══ Material shown
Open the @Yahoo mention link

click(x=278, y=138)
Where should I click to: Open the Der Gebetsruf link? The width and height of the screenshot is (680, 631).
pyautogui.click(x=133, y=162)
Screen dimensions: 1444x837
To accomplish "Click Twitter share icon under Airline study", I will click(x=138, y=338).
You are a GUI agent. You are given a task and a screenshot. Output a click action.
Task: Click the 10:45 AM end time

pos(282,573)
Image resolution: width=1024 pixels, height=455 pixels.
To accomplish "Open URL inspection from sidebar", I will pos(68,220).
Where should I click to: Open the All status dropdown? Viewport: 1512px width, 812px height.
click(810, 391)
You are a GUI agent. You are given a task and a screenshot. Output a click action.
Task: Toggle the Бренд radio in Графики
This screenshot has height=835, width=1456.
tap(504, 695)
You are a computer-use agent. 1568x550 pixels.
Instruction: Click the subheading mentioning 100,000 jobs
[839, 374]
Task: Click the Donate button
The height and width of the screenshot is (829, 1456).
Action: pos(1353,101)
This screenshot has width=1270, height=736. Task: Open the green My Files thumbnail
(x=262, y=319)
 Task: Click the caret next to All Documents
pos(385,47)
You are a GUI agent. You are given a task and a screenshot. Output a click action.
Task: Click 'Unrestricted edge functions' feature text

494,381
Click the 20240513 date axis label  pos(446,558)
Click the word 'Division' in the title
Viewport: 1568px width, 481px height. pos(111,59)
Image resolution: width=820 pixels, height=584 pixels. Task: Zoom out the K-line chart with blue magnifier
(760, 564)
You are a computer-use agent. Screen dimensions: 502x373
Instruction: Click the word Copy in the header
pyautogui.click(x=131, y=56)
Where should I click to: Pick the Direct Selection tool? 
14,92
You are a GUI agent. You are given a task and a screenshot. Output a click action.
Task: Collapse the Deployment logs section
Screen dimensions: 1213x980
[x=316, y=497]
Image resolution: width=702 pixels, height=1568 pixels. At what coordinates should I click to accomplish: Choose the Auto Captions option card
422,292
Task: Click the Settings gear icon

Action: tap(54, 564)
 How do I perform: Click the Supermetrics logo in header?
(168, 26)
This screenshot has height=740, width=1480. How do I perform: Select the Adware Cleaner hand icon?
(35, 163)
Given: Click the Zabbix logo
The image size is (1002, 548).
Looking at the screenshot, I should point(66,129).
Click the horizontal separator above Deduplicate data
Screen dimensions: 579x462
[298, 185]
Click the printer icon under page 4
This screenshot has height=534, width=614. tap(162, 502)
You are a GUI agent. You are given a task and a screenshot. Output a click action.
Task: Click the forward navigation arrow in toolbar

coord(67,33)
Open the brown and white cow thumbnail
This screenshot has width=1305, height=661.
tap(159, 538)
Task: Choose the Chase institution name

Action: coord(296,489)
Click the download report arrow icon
════
Exercise aim:
Your task is to output the full set of records exactly as presented.

Response below:
Open the @Yahoo mention link

click(x=278, y=138)
Where should I click to: Open the Der Gebetsruf link? The width and height of the screenshot is (680, 631).
pyautogui.click(x=133, y=162)
Screen dimensions: 1444x837
To accomplish "Click Twitter share icon under Airline study", I will click(x=138, y=338).
You are a GUI agent. You are given a task and a screenshot. Output a click action.
Task: Click the 10:45 AM end time

pos(282,573)
Image resolution: width=1024 pixels, height=455 pixels.
To accomplish "Open URL inspection from sidebar", I will pos(68,220).
Where should I click to: Open the All status dropdown? Viewport: 1512px width, 812px height.
click(810, 391)
You are a GUI agent. You are given a task and a screenshot. Output a click action.
Task: Toggle the Бренд radio in Графики
This screenshot has height=835, width=1456.
tap(504, 695)
You are a computer-use agent. 1568x550 pixels.
Instruction: Click the subheading mentioning 100,000 jobs
[839, 374]
Task: Click the Donate button
The height and width of the screenshot is (829, 1456).
Action: pos(1353,101)
This screenshot has width=1270, height=736. Task: Open the green My Files thumbnail
(x=262, y=319)
 Task: Click the caret next to All Documents
pos(385,47)
You are a GUI agent. You are given a task and a screenshot. Output a click action.
Task: Click 'Unrestricted edge functions' feature text

494,381
Click the 20240513 date axis label  pos(446,558)
Click the word 'Division' in the title
Viewport: 1568px width, 481px height. pos(111,59)
Image resolution: width=820 pixels, height=584 pixels. Task: Zoom out the K-line chart with blue magnifier
(760, 564)
You are a computer-use agent. Screen dimensions: 502x373
Instruction: Click the word Copy in the header
pyautogui.click(x=131, y=56)
Where should I click to: Pick the Direct Selection tool? 
14,92
You are a GUI agent. You are given a task and a screenshot. Output a click action.
Task: Collapse the Deployment logs section
Screen dimensions: 1213x980
[x=316, y=497]
Image resolution: width=702 pixels, height=1568 pixels. At what coordinates should I click to accomplish: Choose the Auto Captions option card
422,292
Task: Click the Settings gear icon

Action: tap(54, 564)
 How do I perform: Click the Supermetrics logo in header?
(168, 26)
This screenshot has height=740, width=1480. How do I perform: Select the Adware Cleaner hand icon?
(35, 163)
Given: Click the Zabbix logo
The image size is (1002, 548).
Looking at the screenshot, I should point(66,129).
Click the horizontal separator above Deduplicate data
Screen dimensions: 579x462
[298, 185]
Click the printer icon under page 4
This screenshot has height=534, width=614. tap(162, 502)
You are a GUI agent. You are given a task and a screenshot. Output a click action.
Task: Click the forward navigation arrow in toolbar

coord(67,33)
Open the brown and white cow thumbnail
This screenshot has width=1305, height=661.
tap(159, 538)
Task: Choose the Chase institution name

Action: coord(296,489)
Click the download report arrow icon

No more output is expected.